In the first quarter of this year, the year-on-year growth rate of BYD’s electric vehicle (EV) exports exceeded 150 percent, reaching over 97,000 units. Some 15,700 vehicles were shipped to Brazil during the first quarter, accounting for 16 percent of total exports. There was also a surge of exports to Mexico, which may be attributed to concern over possible upcoming Mexican tariffs or sanctions following the possible election of Trump as U.S. President.

China’s accelerating EV exports triggered a bidding war on cargo shipping costs. The Shanghai Containerized Freight Index showed that, from late January to late April, the cost of shipping from China to the South American destinations, including Mexico and Brazil, rose by 55.8 percent. These rising shipping costs reflect the increased demand for shipping along those routes.
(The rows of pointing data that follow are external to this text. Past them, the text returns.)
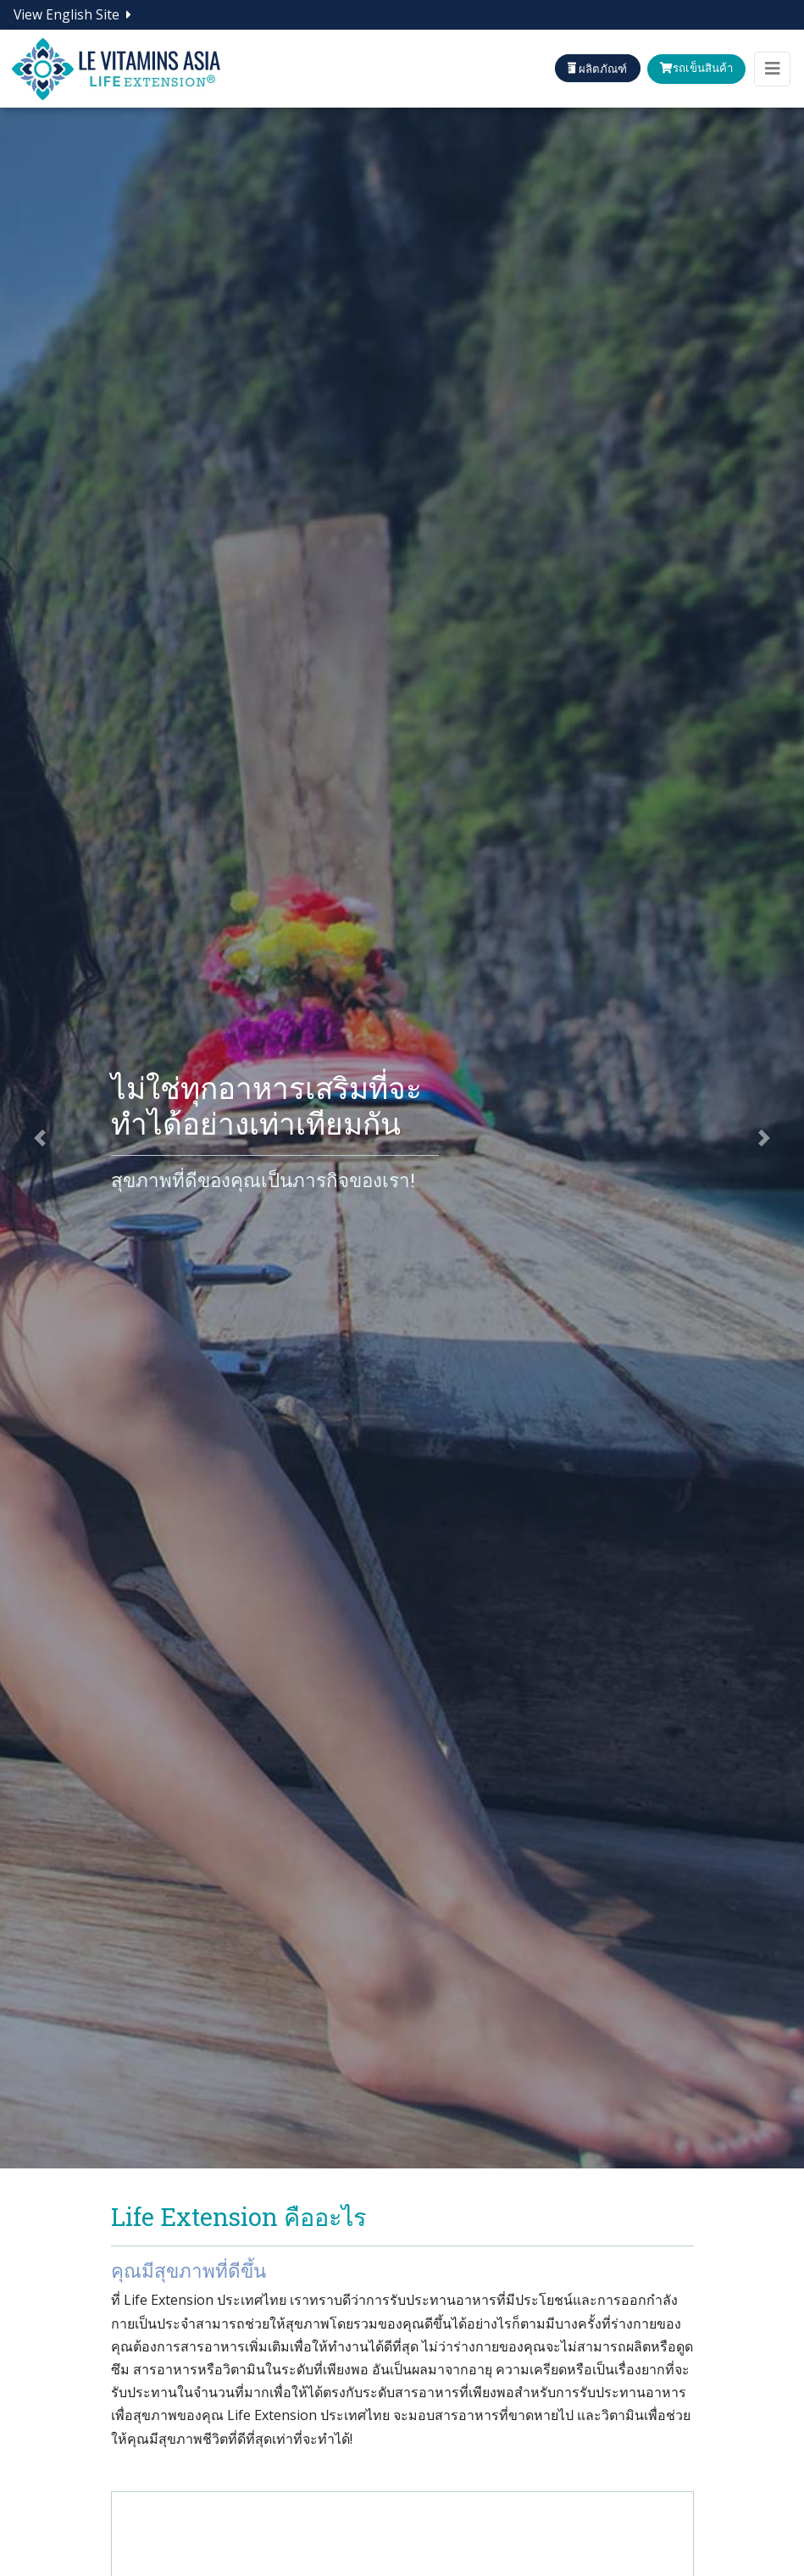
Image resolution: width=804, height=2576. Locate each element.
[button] (40, 1138)
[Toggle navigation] (772, 69)
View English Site (73, 14)
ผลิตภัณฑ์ (583, 68)
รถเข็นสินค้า (691, 68)
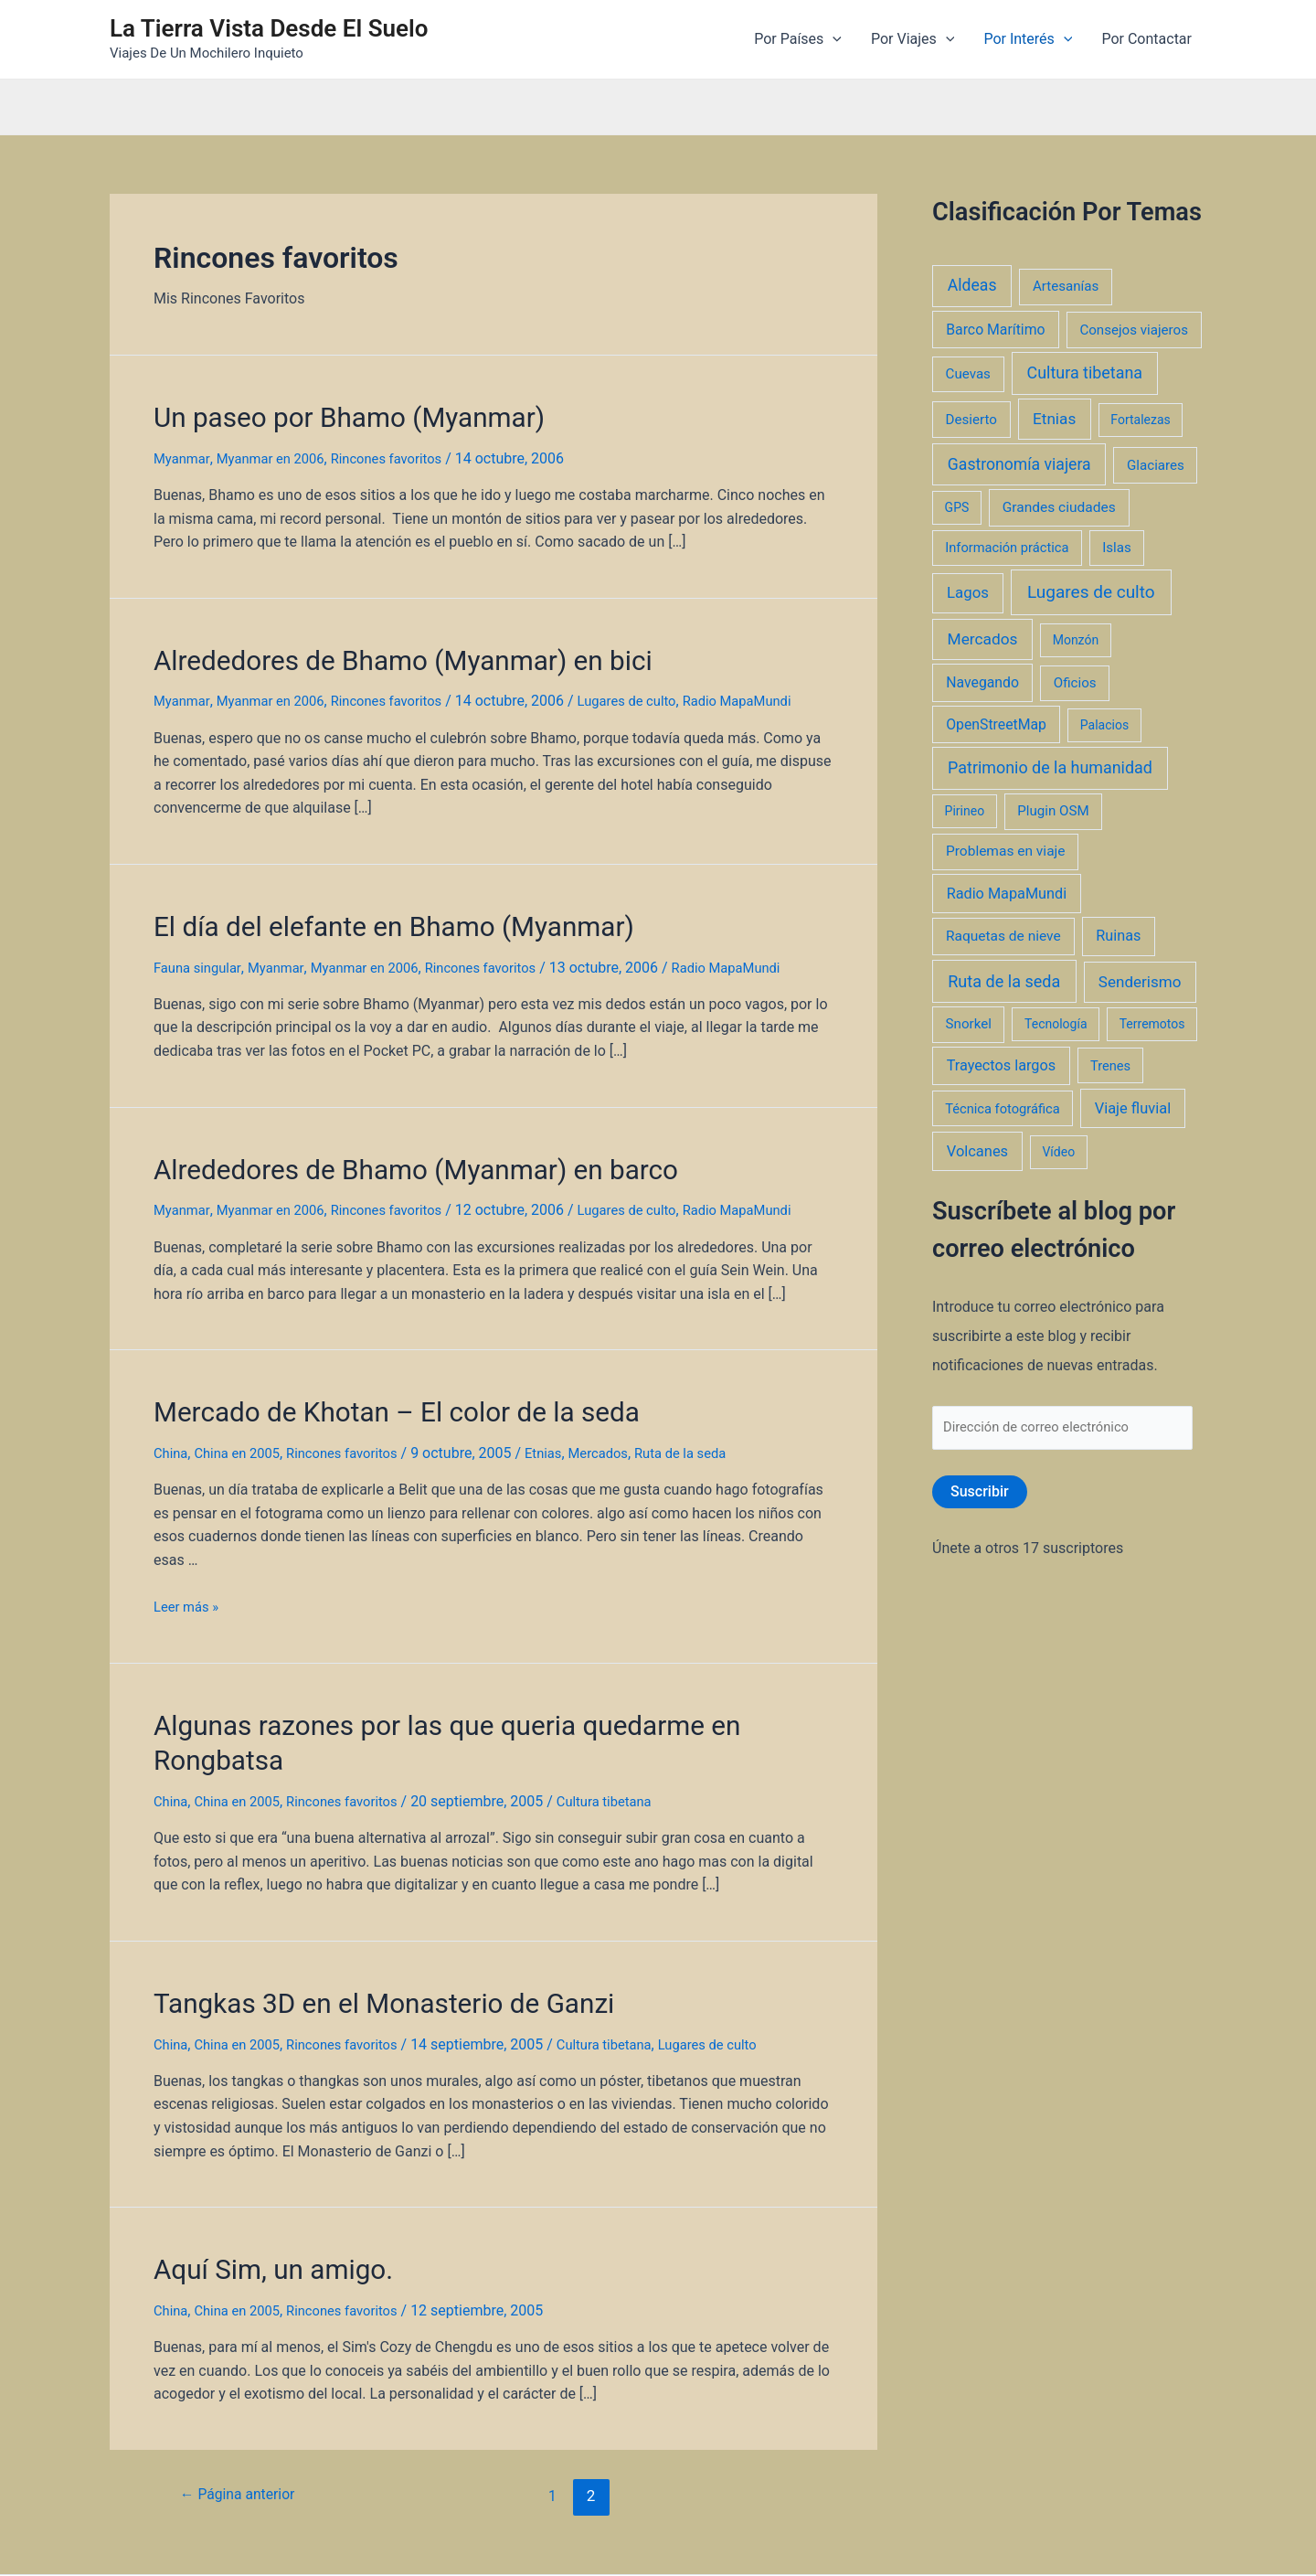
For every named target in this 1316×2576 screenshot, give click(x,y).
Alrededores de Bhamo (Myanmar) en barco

In contrast, during the same period, the freight index for shipments from China to Europe decreased by 31 percent. Possible factors contributing to the lower demand for shipping from China to Europe include the European Commission’s investigation into accusations of unfair subsidies in China’s EV industry as well as EU tariffs starting as early as July.

An executive from a major Chinese electric vehicle manufacturer stated that “We are not worried about the new tariffs the U.S. might impose on Chinese electric vehicles because we do not sell directly to the U.S. However, we are concerned about the signals [U.S. tariffs] sends to other countries, especially to U.S. allies.”